# Does the Credit union sell cheap train tickets?



## Brendan Burgess

give cheap train tickets to members? I heard this once ...


----------



## Vanilla

*Re: Does the Credit union*

Yes.


----------



## neonitrix

*Re: Does the Credit union*

not all credit unions do this.  I only personally know of one - Templemore Credit Union which sells - Templemore to Dublin and Templemore to Cork.

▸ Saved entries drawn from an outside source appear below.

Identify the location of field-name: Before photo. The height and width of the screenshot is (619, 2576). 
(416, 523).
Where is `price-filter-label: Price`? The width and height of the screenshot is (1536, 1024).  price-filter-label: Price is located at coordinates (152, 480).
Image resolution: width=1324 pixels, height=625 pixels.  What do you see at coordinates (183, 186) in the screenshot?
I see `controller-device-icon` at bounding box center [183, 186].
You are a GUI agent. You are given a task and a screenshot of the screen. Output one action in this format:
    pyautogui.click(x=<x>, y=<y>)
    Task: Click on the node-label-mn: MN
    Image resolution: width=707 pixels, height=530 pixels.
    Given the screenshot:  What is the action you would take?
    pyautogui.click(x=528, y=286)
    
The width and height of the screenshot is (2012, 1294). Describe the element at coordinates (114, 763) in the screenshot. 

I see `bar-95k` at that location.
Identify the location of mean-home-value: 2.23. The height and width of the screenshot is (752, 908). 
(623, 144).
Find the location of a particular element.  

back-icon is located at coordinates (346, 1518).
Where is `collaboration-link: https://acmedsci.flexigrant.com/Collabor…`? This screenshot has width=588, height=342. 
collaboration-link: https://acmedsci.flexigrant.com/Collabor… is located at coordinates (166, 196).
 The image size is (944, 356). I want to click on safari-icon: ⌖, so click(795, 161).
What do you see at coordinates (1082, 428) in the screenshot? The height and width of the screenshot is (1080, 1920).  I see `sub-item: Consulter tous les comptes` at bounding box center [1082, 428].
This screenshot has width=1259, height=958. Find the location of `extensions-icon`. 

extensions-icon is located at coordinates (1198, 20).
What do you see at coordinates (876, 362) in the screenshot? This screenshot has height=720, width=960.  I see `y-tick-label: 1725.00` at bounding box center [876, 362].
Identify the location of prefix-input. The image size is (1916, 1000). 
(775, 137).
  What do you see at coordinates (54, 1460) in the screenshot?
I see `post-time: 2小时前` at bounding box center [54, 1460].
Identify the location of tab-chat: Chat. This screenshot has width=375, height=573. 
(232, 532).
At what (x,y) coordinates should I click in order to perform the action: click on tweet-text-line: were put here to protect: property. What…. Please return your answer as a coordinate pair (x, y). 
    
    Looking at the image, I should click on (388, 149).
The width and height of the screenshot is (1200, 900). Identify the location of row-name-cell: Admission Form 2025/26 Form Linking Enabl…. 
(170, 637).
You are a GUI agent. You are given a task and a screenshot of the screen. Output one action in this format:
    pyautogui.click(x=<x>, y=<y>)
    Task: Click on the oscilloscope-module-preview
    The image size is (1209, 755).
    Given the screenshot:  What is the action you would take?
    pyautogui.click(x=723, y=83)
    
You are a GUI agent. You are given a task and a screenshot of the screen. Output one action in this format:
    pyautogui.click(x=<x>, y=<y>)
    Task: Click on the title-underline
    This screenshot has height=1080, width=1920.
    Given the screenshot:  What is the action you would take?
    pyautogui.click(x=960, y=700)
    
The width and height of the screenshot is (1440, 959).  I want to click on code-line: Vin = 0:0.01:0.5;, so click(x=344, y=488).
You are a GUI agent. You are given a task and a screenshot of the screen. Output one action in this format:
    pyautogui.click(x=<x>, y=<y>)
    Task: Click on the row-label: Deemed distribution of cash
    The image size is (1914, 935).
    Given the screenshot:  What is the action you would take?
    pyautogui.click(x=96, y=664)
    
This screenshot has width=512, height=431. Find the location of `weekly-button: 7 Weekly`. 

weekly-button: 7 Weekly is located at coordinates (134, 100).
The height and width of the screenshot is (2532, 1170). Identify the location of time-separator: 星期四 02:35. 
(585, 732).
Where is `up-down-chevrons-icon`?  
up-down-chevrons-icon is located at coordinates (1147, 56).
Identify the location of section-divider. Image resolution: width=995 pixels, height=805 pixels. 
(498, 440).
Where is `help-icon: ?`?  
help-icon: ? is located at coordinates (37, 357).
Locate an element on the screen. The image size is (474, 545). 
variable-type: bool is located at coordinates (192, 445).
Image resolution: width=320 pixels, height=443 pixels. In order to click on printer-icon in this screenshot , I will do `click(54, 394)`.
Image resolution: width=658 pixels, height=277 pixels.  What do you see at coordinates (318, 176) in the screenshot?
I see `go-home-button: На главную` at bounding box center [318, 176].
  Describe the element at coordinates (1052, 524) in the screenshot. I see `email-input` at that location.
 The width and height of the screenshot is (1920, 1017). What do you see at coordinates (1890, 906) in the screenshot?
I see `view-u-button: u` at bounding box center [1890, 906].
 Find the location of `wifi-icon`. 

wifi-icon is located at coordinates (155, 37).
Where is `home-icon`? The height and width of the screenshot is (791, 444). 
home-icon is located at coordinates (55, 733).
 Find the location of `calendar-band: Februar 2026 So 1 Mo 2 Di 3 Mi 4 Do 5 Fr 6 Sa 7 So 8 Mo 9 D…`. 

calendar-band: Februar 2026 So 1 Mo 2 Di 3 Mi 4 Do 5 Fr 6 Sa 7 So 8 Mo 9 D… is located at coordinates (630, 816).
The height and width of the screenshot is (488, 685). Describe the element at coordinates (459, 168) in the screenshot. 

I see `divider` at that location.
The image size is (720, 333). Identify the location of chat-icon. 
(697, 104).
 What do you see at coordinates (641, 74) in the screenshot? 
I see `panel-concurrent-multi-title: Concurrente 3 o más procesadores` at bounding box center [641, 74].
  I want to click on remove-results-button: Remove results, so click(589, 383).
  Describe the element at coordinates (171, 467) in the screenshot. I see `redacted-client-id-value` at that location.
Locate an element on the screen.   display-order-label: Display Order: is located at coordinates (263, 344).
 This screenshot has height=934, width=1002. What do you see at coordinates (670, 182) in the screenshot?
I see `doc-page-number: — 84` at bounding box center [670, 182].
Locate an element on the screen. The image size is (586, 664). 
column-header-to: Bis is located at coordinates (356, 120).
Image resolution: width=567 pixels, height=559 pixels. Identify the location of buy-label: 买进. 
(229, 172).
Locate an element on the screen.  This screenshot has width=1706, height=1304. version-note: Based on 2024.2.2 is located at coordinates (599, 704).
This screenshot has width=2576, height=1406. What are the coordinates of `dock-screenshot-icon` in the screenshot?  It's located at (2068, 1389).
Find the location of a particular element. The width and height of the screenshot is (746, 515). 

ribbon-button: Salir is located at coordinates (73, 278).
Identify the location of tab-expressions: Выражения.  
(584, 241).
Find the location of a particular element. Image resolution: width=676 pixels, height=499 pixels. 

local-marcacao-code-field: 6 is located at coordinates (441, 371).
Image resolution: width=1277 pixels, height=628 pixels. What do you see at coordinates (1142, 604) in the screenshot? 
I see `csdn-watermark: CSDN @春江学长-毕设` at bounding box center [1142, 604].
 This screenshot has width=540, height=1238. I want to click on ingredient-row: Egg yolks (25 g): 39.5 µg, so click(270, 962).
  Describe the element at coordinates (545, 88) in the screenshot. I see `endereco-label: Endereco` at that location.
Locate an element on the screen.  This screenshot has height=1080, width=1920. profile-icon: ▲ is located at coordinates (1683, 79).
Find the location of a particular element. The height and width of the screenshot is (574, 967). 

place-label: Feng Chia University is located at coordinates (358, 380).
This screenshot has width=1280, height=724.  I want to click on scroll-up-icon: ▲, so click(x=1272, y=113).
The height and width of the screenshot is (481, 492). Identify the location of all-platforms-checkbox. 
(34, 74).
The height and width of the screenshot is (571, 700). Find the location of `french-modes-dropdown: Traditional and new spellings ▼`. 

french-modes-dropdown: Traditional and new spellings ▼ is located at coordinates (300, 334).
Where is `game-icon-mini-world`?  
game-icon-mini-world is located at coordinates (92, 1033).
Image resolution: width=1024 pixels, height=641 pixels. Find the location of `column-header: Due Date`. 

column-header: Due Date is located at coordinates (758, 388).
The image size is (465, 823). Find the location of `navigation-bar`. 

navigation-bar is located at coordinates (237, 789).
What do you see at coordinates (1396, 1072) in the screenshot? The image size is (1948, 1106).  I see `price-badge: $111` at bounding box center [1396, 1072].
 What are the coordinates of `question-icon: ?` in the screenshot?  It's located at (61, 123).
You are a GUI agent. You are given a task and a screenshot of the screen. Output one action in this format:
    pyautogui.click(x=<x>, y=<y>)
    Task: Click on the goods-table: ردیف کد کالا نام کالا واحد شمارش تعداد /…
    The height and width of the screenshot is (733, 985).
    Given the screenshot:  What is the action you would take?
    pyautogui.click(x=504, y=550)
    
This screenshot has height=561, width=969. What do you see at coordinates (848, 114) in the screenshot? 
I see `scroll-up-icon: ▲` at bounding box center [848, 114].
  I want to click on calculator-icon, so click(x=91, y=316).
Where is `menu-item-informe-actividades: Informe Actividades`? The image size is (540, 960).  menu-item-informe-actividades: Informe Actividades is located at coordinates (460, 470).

What other Credit Unions sell them? 


tks


Neonitrix


----------



## uptheharps

*Re: Does the Credit union*

Limerick Credit Union also sells cheap tickets for the Limerick/Dublin route. There is a substantial saving to be made on one way tickets but I don't believe it makes much difference for a return journey i.e. the Credit Union only sell a one-way ticket and to buy two of these for a return journey costs almost as much as the normal fare.

uptheharps


----------



## neonitrix

*Re: Does the Credit union*

the fare with templemore credit union is €13 euros one way or you can buy 2 tickets for a return journey costing €26 euros - still alot cheaper than a normal ticket.

Neonitrix


----------



## CM

*..*

Do you have to be a member in the relevant CU to buy the discounted tickets ?


----------



## endowed

*Re: ..*

In the case of my own CU, they stipulate that you have to be a member before you can buy the tickets.


----------